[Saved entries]
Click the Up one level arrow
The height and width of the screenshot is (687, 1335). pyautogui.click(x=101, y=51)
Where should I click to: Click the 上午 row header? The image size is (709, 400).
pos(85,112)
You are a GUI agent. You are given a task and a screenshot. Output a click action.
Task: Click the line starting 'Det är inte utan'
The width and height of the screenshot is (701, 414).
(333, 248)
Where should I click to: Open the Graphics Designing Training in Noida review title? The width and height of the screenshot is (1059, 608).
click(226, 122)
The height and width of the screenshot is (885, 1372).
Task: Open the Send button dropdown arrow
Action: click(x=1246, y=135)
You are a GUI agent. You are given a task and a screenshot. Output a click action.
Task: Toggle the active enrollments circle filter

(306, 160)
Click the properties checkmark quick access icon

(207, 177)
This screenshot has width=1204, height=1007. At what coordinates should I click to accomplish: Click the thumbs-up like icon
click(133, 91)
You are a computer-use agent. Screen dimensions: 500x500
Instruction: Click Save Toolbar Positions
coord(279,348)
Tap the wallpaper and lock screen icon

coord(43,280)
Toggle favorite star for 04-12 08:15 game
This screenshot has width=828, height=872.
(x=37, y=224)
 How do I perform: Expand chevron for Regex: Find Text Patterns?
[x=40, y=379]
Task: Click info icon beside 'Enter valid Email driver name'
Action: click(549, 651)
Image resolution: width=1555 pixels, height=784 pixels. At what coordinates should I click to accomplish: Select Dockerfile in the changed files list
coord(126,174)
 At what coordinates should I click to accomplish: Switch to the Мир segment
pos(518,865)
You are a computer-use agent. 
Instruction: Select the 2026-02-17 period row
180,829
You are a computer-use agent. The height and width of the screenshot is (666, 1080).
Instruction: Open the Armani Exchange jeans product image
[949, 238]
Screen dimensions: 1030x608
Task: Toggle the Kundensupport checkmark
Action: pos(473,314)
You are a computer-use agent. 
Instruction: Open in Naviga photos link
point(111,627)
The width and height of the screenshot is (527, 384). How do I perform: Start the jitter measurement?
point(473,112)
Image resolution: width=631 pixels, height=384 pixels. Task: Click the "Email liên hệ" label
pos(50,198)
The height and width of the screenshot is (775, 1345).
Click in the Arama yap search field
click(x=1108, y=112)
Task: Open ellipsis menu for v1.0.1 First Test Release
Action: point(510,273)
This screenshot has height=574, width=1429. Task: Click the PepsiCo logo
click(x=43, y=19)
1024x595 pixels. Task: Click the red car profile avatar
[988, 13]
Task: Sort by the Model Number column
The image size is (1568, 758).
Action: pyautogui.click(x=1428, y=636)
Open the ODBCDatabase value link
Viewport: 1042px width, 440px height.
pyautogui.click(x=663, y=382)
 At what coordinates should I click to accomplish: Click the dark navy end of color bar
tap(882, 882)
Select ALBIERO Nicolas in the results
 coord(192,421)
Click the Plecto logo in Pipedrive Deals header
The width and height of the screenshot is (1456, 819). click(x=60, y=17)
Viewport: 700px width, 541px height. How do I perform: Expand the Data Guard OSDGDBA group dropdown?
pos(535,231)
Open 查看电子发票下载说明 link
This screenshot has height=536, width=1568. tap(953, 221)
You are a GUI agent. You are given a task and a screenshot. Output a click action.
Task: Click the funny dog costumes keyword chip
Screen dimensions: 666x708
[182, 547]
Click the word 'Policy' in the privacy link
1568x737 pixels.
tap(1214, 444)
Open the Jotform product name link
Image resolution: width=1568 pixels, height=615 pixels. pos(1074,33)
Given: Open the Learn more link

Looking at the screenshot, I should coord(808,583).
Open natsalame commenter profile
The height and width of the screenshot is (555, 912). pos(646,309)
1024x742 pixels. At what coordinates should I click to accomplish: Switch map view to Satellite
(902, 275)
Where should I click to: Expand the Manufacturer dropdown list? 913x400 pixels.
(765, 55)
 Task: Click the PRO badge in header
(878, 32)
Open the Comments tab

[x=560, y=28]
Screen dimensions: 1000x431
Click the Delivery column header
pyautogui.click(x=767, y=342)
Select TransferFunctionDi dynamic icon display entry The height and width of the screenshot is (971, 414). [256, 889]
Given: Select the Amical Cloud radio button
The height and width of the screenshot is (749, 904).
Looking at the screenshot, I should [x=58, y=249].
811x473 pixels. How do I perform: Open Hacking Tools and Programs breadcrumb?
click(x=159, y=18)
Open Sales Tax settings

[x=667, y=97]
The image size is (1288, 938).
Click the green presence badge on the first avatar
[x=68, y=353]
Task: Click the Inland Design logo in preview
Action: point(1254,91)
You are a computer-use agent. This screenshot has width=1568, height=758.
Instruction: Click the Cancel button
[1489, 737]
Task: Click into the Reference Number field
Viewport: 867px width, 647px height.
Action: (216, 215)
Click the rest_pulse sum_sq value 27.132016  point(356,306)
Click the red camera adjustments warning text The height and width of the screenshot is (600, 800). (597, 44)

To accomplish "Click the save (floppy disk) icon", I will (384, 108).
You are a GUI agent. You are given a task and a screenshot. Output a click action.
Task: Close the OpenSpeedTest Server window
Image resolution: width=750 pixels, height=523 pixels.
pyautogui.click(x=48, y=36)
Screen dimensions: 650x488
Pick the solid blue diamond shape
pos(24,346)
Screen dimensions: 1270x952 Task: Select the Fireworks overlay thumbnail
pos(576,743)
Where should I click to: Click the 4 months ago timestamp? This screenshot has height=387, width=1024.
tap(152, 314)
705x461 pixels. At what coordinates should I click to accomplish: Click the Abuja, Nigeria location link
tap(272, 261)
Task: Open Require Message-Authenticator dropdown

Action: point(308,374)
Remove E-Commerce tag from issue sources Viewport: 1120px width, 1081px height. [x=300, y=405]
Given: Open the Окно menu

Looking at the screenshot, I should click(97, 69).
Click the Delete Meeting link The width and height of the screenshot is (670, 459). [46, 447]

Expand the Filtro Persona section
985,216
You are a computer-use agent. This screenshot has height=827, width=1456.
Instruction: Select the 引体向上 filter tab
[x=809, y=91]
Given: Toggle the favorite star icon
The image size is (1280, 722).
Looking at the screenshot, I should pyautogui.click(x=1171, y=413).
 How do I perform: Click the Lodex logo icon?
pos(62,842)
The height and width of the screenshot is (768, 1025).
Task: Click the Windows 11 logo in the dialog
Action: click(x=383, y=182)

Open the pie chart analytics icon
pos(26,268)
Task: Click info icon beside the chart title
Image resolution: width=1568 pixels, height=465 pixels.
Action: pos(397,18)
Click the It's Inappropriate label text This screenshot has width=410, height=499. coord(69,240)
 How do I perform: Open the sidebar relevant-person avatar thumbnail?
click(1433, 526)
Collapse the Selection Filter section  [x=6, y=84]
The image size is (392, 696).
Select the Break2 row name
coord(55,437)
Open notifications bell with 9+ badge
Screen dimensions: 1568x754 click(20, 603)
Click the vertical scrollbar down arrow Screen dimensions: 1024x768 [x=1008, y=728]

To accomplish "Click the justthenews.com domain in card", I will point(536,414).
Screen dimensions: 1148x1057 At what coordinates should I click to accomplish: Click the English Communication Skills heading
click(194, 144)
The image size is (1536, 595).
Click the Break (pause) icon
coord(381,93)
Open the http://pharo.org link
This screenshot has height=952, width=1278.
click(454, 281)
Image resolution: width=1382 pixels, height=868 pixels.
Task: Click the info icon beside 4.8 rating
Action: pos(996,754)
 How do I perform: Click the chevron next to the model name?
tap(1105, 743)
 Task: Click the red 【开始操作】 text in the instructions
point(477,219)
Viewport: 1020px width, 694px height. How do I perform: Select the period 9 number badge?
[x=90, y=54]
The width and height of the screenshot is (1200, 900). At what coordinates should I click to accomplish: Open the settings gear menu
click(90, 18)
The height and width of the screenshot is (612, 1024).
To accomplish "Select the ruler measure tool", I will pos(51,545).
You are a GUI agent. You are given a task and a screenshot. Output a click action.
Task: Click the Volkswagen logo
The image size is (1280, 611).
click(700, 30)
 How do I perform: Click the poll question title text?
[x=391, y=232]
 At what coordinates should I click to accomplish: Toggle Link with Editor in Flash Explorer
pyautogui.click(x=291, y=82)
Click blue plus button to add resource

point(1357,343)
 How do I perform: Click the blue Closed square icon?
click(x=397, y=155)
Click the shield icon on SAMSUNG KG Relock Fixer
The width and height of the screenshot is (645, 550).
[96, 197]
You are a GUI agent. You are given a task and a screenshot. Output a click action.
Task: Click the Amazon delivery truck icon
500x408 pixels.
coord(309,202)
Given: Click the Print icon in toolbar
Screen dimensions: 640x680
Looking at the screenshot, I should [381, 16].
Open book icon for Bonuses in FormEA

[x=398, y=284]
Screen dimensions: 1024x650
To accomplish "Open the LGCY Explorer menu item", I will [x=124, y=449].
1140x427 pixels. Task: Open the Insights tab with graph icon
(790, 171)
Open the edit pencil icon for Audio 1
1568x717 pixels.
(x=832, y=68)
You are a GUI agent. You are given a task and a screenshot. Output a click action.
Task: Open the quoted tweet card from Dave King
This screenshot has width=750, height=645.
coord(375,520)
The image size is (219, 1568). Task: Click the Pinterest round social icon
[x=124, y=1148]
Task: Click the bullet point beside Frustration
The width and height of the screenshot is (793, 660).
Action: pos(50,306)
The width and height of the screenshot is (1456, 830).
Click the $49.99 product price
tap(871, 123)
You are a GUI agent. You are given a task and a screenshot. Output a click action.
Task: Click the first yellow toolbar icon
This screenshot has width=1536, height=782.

*Required work*. Find each line in the records that contains the string "value", then say how many there are and nothing else.

*Written response*. 2